How well the results of a study or NICE evidence review can answer a clinical question or be applied to the population being considered.
- Appraisal committee
An independent committee that develops NICE's guidance about using drugs or treatments in the NHS (called technology appraisal guidance). The Committee usually meets twice to discuss each drug or treatment, or group of similar drugs or treatments. The first time, the Committee produces the draft guidance (called the appraisal consultation document), based on the research findings and discussion with experts. The second time, the Committee revises the guidance after the consultation with manufacturers, healthcare professionals and patient groups, to produce a document called the final appraisal determination. The Appraisal Committee is made up of healthcare professionals and NHS managers, researchers, patients and carers, and people who work for drug companies and medical equipment manufacturers. Committee members are appointed for 3 years.

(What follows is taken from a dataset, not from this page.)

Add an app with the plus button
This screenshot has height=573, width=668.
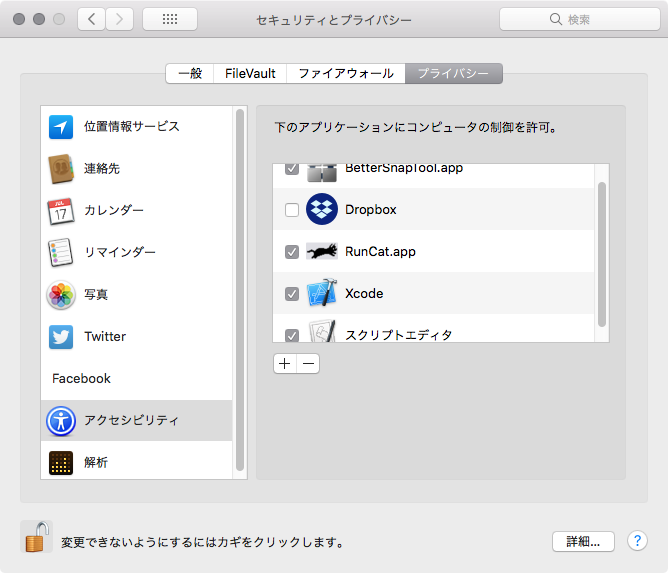pos(284,364)
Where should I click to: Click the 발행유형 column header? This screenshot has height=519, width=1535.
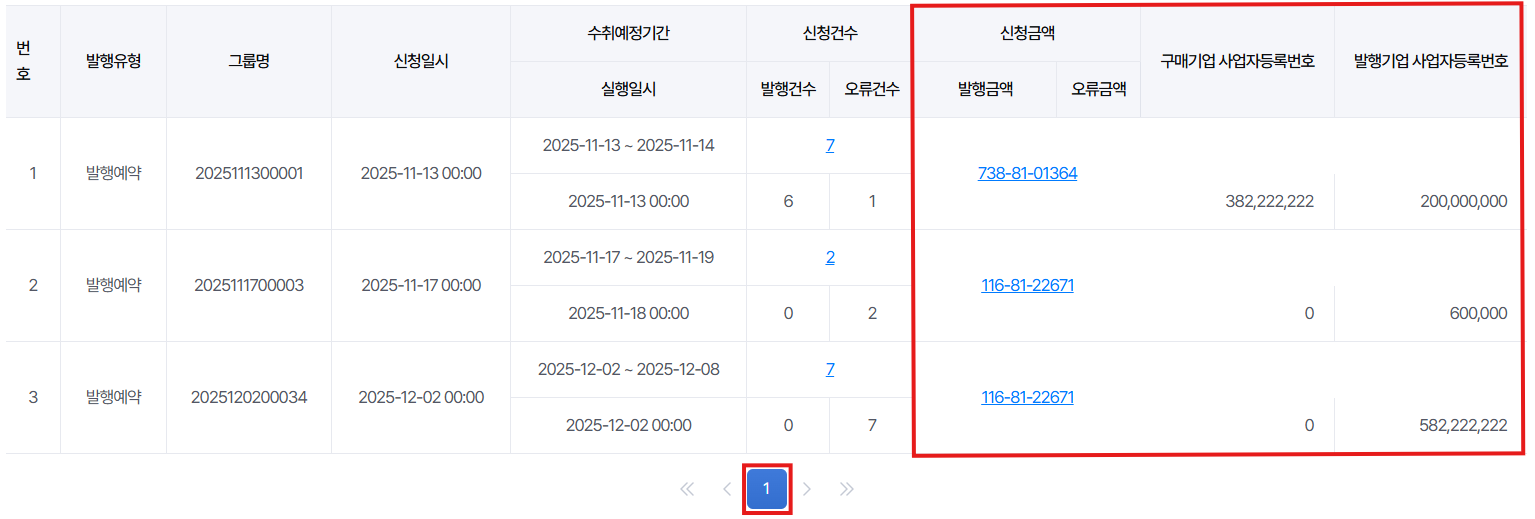114,61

The Committee's membership is split into three branches, each with a chair and vice-chair. Each branch considers its own list of technologies and ongoing topics are not moved between the branches.
- Appraisal consultation documents (ACD)
The Appraisal Committee's draft guidance about using a drug (or group of similar drugs) or treatment in the NHS (a technology appraisal). The manufacturer and organisations registered as consultees and commentators can comment on the draft guidance during a consultation period that lasts 4 weeks. The draft guidance is also posted on our website, so that anyone can read it.
- Appraisal of evidence
Formal assessment of the quality of research evidence and its relevance to the clinical question or topic being considered. It is assessed according to predetermined criteria.
See Absolute Risk Reduction.
- Assessment group
This term relates to: Technology appraisals
An independent group of researchers commissioned by NICE to review the evidence on a group of treatments. The assessment group includes researchers who assess the quality of studies on the treatments, and health economists who look at whether the treatments are good value for money. The Appraisal Committee bases its discussions on the assessment report produced by the assessment group.
- Assessment report
This term relates to: Technology appraisals
A review of the evidence about how well a group of similar treatments work, and whether they offer value for money. The assessment report forms the basis of the Appraisal Committee's discussions. The assessment report is written by an assessment group. Assessment reports are produced for treatments being assessed using the multiple technology appraisal process, in which several similar drugs are assessed together. Organisations registered as consultees and commentators can comment on the report.
A systematic review of a practice, process or performance to establish how well it meets predetermined criteria. For example, audit may be carried out on a specific service (such as stop smoking services), to check whether it complies with laws, regulations or policies. See clinical audit.
- Audit Committee
A subcommittee of NICE's board that keeps a check on NICE's finances and other aspects of the way the organisation is run.